(What is needed)
Convert the stretch from the line containing "Find the location" through the end of the material into a numbered list. Skip blank lines and leave the pictures out.

(Document and screenshot pointing entries)
* start *

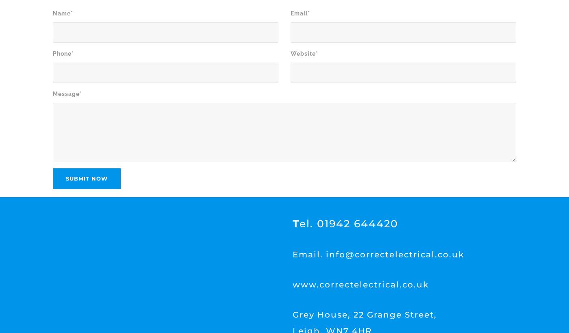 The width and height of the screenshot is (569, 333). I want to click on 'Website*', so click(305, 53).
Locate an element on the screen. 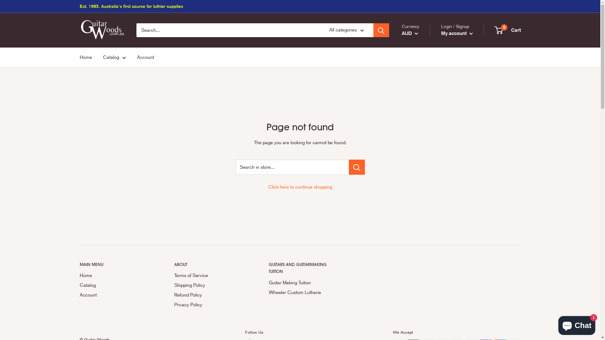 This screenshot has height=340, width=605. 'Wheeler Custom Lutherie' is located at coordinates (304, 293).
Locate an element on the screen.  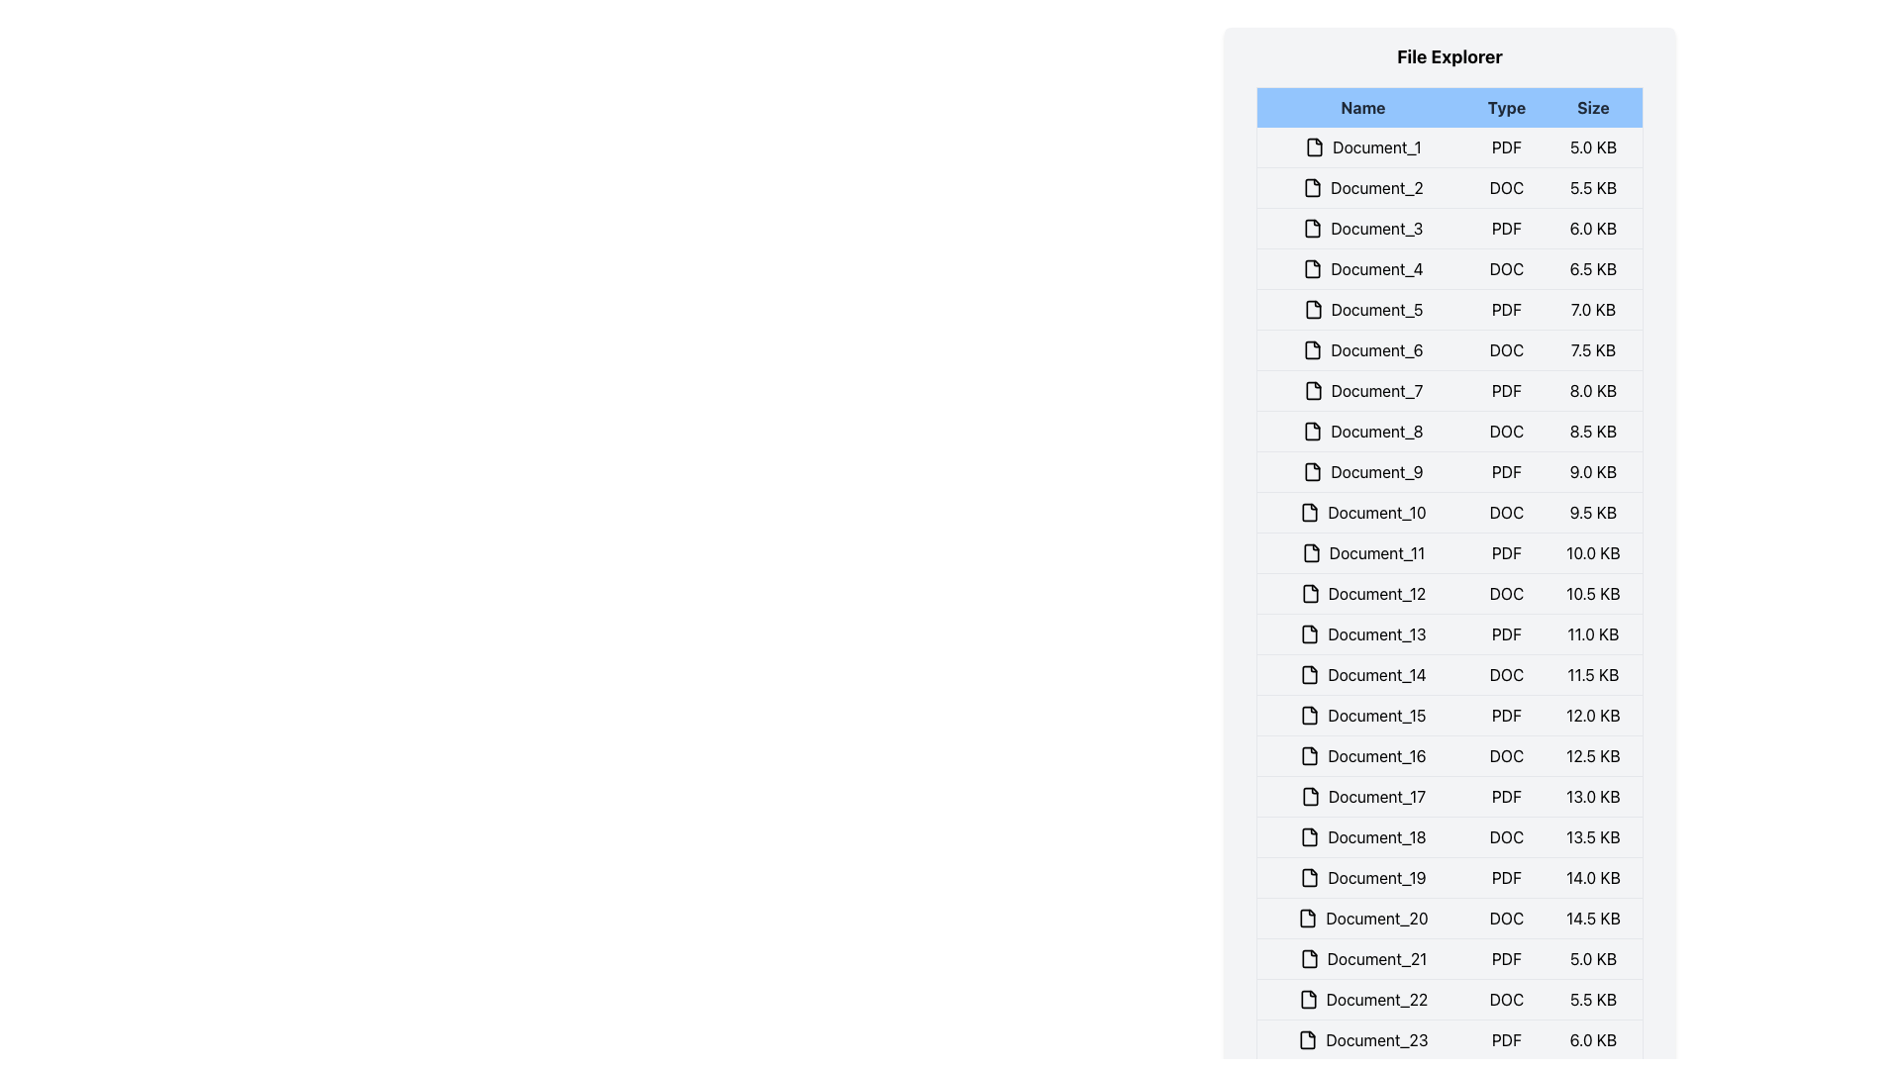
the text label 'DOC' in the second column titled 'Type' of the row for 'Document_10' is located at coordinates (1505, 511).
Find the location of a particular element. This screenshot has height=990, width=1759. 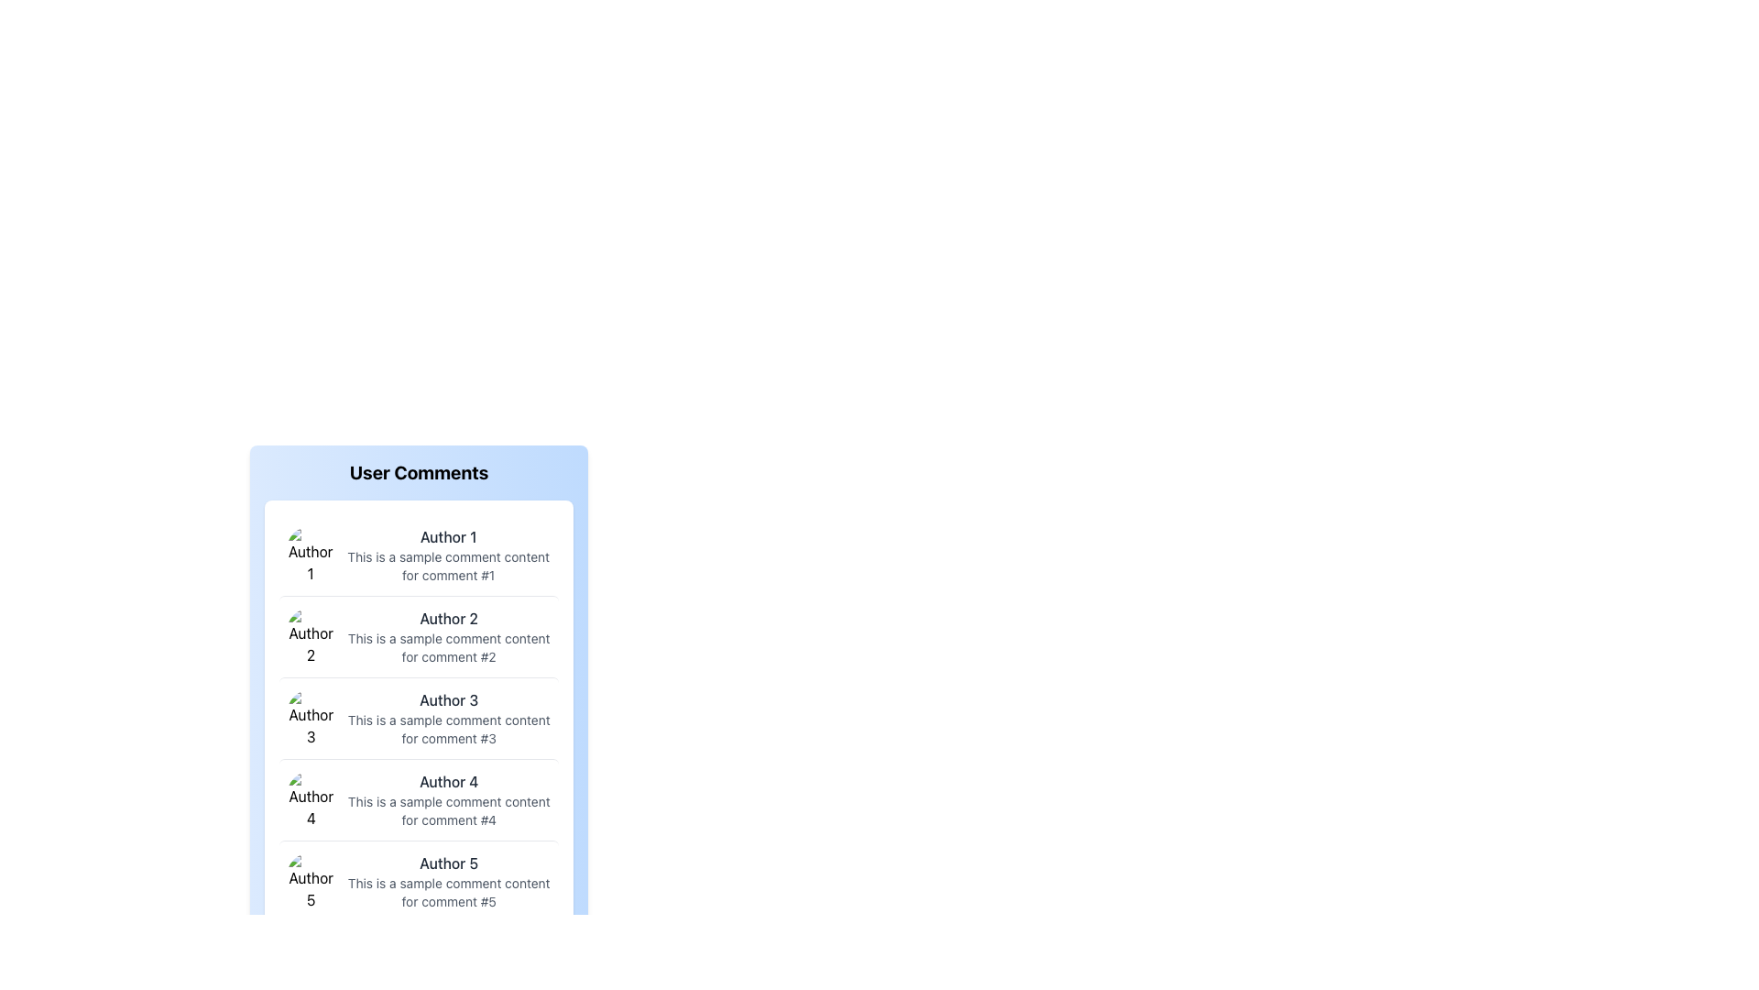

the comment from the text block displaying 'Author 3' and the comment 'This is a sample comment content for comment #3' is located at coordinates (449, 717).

* end *

(Completed exercise)
1. Find the location of a particular element. This screenshot has height=990, width=1759. 
2. the comment from the text block displaying 'Author 3' and the comment 'This is a sample comment content for comment #3' is located at coordinates (449, 717).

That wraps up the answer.